## Список заданий
- a) Какой датой подписано письмо в тексте о письме Шаламова?
- b) Перепишите текст о письме Шаламова от «Я отдаю себе» до «шестьдесят пять лет?», заменив «советский писатель» на «честный литератор».
- c) Какие периодические издания названы в тексте о письме Шаламова? Перечислите их все.

## Текст
========================================
Эта омерзительная змеиная практика господ из «Посева» и «Нового журнала» требует бича, клейма.
Я отдаю себе полный отчет в том, какие грязные цели преследуют подобными издательскими маневрами господа из «Посева» и их так же хорошо известные хозяева. Многолетняя антисоветская практика журнала «Посев» и его издателей имеет совершенно ясное объяснение.
Эти господа, пышущие ненавистью к нашей великой стране, ее народу, ее литературе, идут на любую провокацию, на любой шантаж, на любую клевету, чтобы опорочить, запятнать любое имя.
И в прежние годы, и сейчас «Посев» был, есть и остается изданием, глубоко враждебным нашему строю, нашему народу.
Ни один уважающий себя советский писатель не уронит своего достоинства, не запятнает чести публикацией в этом зловонном антисоветском листке своих произведений.
Всё сказанное относится к любым белогвардейским изданиям за границей. Зачем же им понадобился я в свои шестьдесят пять лет?
Проблематика «Колымских рассказов» давно снята жизнью, и представлять меня миру в роли подпольного антисоветчика, «внутреннего эмигранта» господам из «Посева» и «Нового журнала» и их хозяевам не удастся!
С уважением,Варлам Шаламов.Москва15 февраля 1972 г.(Литературная газета. 1972 г. 23 февраля)
Страшное это было письмо.
Прочитав его тогда, я – не только я, все мы, кто знал, кто такой Шаламов, – не могли поверить своим глазам. Но упрекать, а тем более осуждать его мы не смели. Кто посмел бы кинуть камень в человека, за плечами которого было двадцать лет каторги, Колыма, – в старого каторжанина, который, прочитав «Один день Ивана Денисовича», об авторе этой пронзившей нас повести высказался так:
– Интересно, где это он нашел такой лагерь? Ведь это же санаторий!
Мы, конечно, не сомневались, что письмо это было вырвано у него под пыткой (в наше вегетарианское время, конечно, уже не физической, но для него не менее страшной).Но сам Варлам Тихонович это отрицал:
...
Заявление мое, его язык, стиль принадлежат мне самому.
Я отлично знаю, что мне за любую мою «деятельность», в кавычках или без кавычек, ничего не будет в смысле санкций. Тут сто причин. Первое, что я больной человек. Второе, что государство с уважением и пониманием относится к положению человека, много лет сидевшего в тюрьме, делает скидки. Третье, репутация моя тоже хорошо известна. За двадцать лет я не подписал, не написал ни одного заявления в адрес государства, связываться со мной, да еще в мои 65 лет, не стоит. Четвертое, и самое главное, для государства я представляю собой настолько ничтожную величину, что отвлекаться на мои проблемы государство не будет. И совершенно разумно делает, ибо со своими проблемами я справлюсь сам.
========================================
## Фрагменты записей

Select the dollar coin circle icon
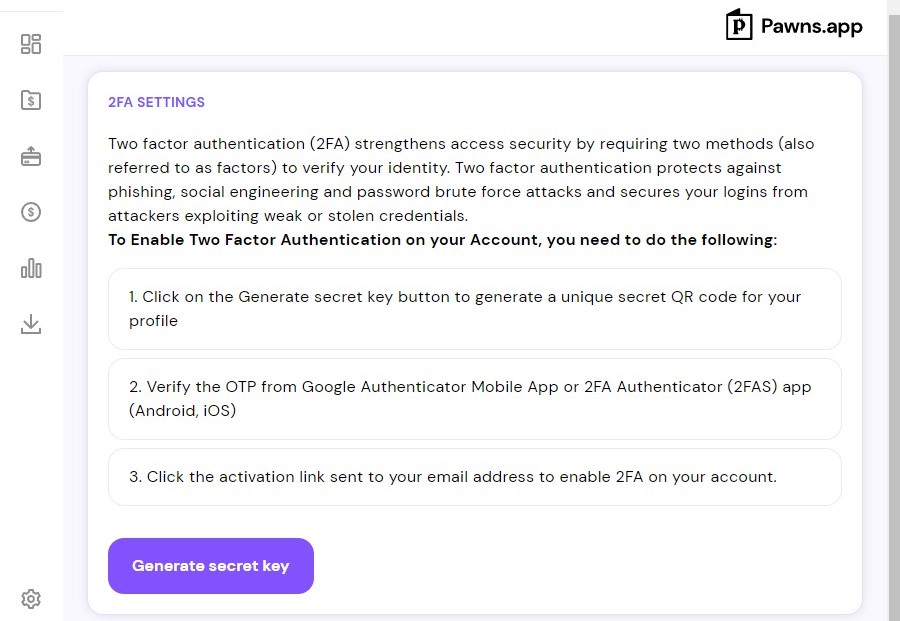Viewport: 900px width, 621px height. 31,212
========================================
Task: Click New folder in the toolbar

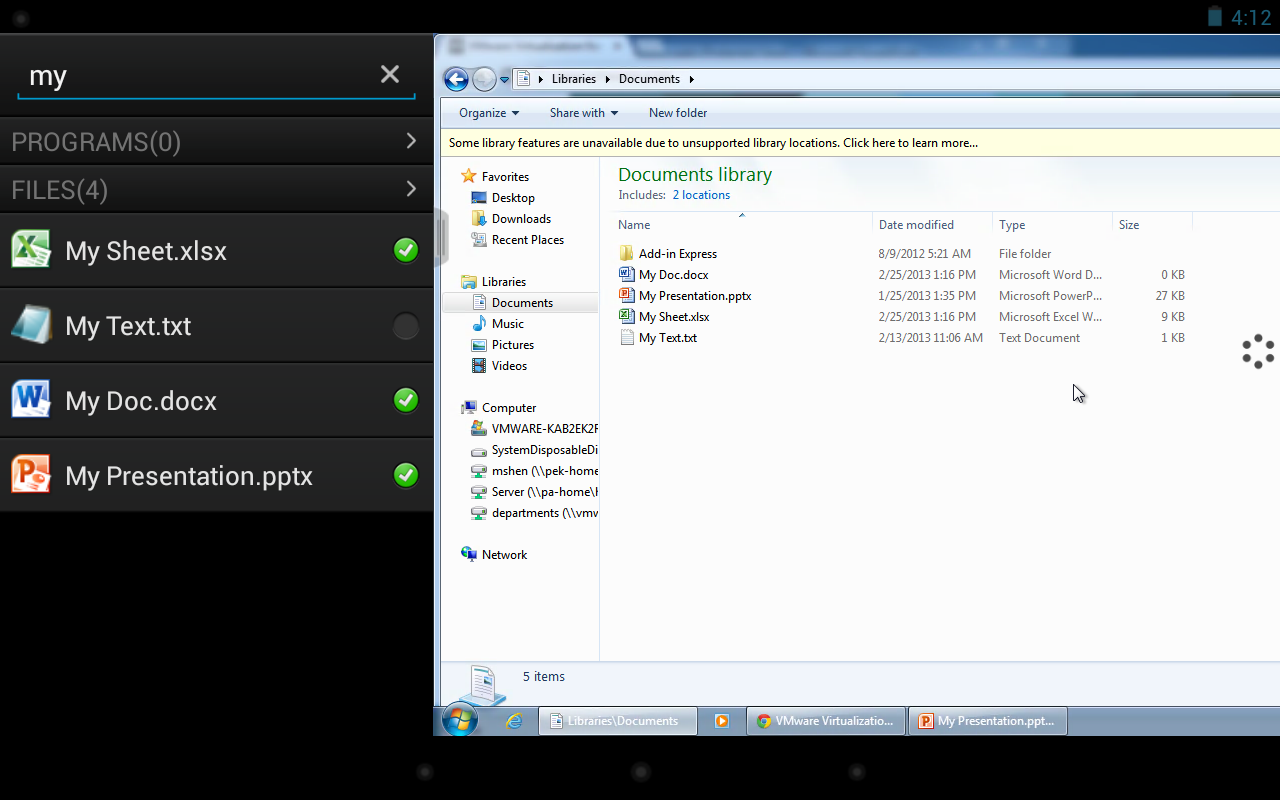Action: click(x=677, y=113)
========================================
## Ответы к заданиям
- a) 15 февраля 1972 года.

- b)
Я отдаю себе полный отчет в том, какие грязные цели преследуют подобными издательскими маневрами господа из «Посева» и их так же хорошо известные хозяева. Многолетняя антисоветская практика журнала «Посев» и его издателей имеет совершенно ясное объяснение.
Эти господа, пышущие ненавистью к нашей великой стране, ее народу, ее литературе, идут на любую провокацию, на любой шантаж, на любую клевету, чтобы опорочить, запятнать любое имя.
И в прежние годы, и сейчас «Посев» был, есть и остается изданием, глубоко враждебным нашему строю, нашему народу.
Ни один уважающий себя честный литератор не уронит своего достоинства, не запятнает чести публикацией в этом зловонном антисоветском листке своих произведений.
Всё сказанное относится к любым белогвардейским изданиям за границей. Зачем же им понадобился я в свои шестьдесят пять лет?

- c) «Посев», «Новый журнал», «Литературная газета».